Indeed, Hind’s Arabic inventory corroborated this fact, featuring only a single shelf stocked primarily with encyclopaedias of children’s names.
“I read Dr. Spock to guide me through your early years, not to tell me that my stomach would stick out!” my mother responded with exasperation. “My mother died when I was sixteen. She took her advice with her.” My mother’s own advice had shaped my buying habits yet again—I ordered Dr. Spock’s Baby and Child Care for Diwan that day. Published in 1946, it had become one of the bestselling volumes in history, not too far behind the Bible. Dr. Spock assured women that they knew more than they knew: he encouraged them to follow their instincts, to be affectionate, and to listen to their baby’s needs. His gentle, approachable tone paid off. By the time I read it, sixty years after its publication, the book had been translated into forty-two languages and had sold more than fifty million copies. I heard echoes of my mother’s advice in Dr. Spock’s no-nonsense guidance.

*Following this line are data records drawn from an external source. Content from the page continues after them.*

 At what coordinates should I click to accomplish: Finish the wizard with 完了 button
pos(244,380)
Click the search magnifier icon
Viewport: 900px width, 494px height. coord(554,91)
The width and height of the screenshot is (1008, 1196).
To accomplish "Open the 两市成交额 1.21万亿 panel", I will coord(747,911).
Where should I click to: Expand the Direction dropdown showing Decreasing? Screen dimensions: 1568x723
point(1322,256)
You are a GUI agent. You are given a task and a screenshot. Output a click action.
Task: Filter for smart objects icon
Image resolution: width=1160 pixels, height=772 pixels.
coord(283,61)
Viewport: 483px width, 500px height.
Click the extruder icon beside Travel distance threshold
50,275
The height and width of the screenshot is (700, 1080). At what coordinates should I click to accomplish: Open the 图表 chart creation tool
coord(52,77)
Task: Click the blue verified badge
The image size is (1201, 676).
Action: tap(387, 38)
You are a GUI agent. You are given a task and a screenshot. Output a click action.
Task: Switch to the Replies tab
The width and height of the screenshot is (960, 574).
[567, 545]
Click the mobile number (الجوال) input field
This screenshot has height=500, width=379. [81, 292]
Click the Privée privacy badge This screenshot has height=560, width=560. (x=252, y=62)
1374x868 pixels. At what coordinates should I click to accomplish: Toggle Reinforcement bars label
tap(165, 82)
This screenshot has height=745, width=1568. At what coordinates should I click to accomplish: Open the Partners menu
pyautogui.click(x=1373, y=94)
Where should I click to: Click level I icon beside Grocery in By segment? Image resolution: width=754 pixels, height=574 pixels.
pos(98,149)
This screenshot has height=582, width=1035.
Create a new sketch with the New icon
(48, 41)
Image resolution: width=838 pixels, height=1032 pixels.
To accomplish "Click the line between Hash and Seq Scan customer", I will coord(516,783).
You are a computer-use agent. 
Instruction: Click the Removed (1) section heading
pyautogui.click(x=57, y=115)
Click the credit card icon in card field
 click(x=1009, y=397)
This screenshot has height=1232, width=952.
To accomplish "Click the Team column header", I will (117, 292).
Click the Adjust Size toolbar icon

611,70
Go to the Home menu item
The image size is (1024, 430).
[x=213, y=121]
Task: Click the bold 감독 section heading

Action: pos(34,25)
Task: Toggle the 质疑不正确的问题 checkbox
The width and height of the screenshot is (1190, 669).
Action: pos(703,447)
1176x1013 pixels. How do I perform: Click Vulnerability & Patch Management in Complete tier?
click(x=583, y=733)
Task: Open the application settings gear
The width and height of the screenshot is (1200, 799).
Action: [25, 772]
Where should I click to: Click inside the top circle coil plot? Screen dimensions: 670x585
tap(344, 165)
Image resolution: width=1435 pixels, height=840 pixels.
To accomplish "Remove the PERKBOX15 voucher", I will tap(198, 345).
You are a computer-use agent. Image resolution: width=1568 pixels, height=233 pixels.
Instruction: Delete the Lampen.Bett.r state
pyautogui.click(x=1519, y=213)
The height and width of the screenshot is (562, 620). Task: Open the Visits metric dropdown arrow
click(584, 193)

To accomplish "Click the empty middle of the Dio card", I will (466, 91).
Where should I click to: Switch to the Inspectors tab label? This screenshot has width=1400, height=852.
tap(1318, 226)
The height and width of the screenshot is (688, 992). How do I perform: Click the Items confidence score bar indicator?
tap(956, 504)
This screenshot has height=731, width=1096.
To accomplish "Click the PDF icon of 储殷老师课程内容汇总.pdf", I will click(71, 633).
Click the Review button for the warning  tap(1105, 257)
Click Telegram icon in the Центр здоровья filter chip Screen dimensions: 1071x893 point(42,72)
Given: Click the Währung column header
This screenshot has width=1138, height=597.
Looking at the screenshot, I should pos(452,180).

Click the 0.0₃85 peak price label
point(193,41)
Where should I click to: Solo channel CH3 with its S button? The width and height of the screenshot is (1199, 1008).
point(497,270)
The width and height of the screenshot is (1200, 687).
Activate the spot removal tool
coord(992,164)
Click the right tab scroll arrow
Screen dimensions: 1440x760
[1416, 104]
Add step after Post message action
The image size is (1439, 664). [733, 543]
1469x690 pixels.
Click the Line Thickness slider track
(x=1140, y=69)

“But did you exercise at all? Yoga, maybe?” I remember asking her. What had begun as a search
for advice had become this extended bonding exercise between mother and daughter. What I hadn’t expected was that I would end up espousing my mother’s worldview, since I had spent most of my life rebelling against her.
“Exercise? I can hardly listen to you.” She paused, and tried to explain. “Pregnant French women don’t stop eating Brie, and Japanese women don’t quit sushi. The only thing you need to exercise is your common sense.” At the time, I thought her attitude was a relic of her era. Now, I wonder if she was right.
I always left our exchanges with the same question: How “common” is common sense, really, across a divide of three or four decades? I gave birth to my first daughter, Zein, in 2004, my mother to me in 1974, and her mother to her in 1933. Aside from our shared genetic lineage, what did our experiences of giving birth have in common? My mother’s mother, Fotna Wahba, gave birth to six children over the course of fifteen years, beginning in 1926. She had all of them in her Zamalek apartment overlooking the Nile, with the help of Ayousha, her midwife. Two of the six, twins, didn’t make it: the boy died after three months; the girl, more resilient, lived an additional three months. My father’s mother, Susannah, a green-eyed redhead from a tiny village in Mansoura, the first outpost of Napoleon’s cultural invasion of Egypt in 1798, began her childbearing career around the age of sixteen, giving birth to my father in 1921. This work spanned fifteen years and yielded eight or nine children, all delivered at home by a midwife. The head count varied depending on who you spoke to. My father and his siblings were lucky to survive the malaria and cholera epidemics that swept through Egypt in their youth. Like so many women who weren’t from the upper or middle class, Susannah lived and died without a surname any of us could remember.